When the last strike reverberated away into the sound of raindrops on the roof above, horologist David Hochstrasser breathed a sigh of relief.

"No one alive has seen this clock actually strike a bell," he said almost wearily. "I’ve had a lot of doubts and a lot of worries along the way."

Hochstrasser’s been hooking up the 1766 tower clock to ring the bell hourly. He's been at work ever since the bell was raised to the belfry in October to fanfare. As a choir sang and a crane gently lifted the 876 pounds of cast bronze into the clock tower, Mary Holland in the crowd below craned her neck and camera.

"It seems a little hokey, you know, like we're grown up and jaded now, but it gave me goosebumps," she said excitedly. "This is our history. This is America, you know, the Revolution! It was really cool."

It was especially cool, because this bell was cast in 1801 by Paul Revere. It’s been hanging in the First Baptist Church in the Boston suburb of Westborough. But the church recently closed, and the remaining members, including Joanne Nelson, agreed to let Revere’s bell go.

"Today was really very emotional, watching it go up," she said. "But this is where it belongs. It's gonna ring."

And so it did for the first time Thursday at noon. James Storrow’s heart swelled with pride.

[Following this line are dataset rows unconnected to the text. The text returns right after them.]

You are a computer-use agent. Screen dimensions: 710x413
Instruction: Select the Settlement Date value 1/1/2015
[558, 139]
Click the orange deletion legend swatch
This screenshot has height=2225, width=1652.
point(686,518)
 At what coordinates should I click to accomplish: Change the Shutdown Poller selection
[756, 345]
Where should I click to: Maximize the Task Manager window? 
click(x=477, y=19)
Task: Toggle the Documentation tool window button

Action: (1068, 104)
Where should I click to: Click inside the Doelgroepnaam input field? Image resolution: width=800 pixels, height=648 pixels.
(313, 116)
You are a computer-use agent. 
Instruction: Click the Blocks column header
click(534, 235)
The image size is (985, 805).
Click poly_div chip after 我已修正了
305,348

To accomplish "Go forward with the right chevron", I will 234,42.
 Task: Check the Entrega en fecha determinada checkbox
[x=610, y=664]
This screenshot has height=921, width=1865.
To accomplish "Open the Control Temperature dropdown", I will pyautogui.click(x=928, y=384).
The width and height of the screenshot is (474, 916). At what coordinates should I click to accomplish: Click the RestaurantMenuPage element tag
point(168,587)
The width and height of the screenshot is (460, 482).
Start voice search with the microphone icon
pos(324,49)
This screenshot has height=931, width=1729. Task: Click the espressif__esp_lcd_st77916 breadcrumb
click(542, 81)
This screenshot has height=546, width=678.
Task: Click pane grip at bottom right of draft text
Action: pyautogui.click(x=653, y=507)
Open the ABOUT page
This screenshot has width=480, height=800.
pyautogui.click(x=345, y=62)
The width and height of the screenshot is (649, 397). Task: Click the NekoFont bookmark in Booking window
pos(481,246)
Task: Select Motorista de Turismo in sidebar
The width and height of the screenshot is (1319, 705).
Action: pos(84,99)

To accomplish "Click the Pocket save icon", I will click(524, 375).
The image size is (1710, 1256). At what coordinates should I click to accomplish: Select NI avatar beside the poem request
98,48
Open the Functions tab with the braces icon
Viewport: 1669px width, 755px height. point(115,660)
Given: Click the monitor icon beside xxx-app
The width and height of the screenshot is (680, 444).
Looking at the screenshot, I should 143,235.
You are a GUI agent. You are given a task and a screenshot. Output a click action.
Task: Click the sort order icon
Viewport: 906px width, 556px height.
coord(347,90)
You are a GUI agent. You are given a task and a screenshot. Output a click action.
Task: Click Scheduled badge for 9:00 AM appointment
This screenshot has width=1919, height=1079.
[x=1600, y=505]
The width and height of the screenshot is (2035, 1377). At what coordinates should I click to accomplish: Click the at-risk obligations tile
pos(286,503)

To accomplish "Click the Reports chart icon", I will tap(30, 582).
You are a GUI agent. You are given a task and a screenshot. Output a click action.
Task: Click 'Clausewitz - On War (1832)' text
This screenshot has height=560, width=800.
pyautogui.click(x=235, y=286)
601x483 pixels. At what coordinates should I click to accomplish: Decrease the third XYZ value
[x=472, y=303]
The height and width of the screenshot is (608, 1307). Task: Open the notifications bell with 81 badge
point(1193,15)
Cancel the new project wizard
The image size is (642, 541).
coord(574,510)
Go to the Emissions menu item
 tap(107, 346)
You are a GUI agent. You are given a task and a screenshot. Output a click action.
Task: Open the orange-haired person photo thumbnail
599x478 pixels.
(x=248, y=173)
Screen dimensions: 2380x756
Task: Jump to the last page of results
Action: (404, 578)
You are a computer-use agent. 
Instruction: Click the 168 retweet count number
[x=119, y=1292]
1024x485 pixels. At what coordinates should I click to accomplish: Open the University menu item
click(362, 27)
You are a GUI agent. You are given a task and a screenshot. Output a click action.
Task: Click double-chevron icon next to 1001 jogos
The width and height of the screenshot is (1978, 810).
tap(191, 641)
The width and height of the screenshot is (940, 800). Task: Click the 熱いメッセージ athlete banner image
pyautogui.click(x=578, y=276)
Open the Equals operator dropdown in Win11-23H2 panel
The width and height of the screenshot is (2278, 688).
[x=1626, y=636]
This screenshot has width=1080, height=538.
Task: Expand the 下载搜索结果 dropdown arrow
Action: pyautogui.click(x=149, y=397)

"It felt like something I was put here to do," said Storrow, a member of the old, wealthy Boston family who donated the money to move and install the bell.

"I feel my ancestors patting me on the back, saying, 'Good job,' " he said. "And that's not a feeling that I'm used to."

It’s also a new feeling to hear Revere’s bell ring out from the Old South Meeting House. He’s believed to have taken part in the Boston Tea Party. The silversmith used his engravings to foment revolution.

Later in life, after he helped found this country, Revere turned to casting bells. Now this one rings on the hour over Boston, a symbol of peace, democratic order and freedom.

This program aired on January 12, 2012.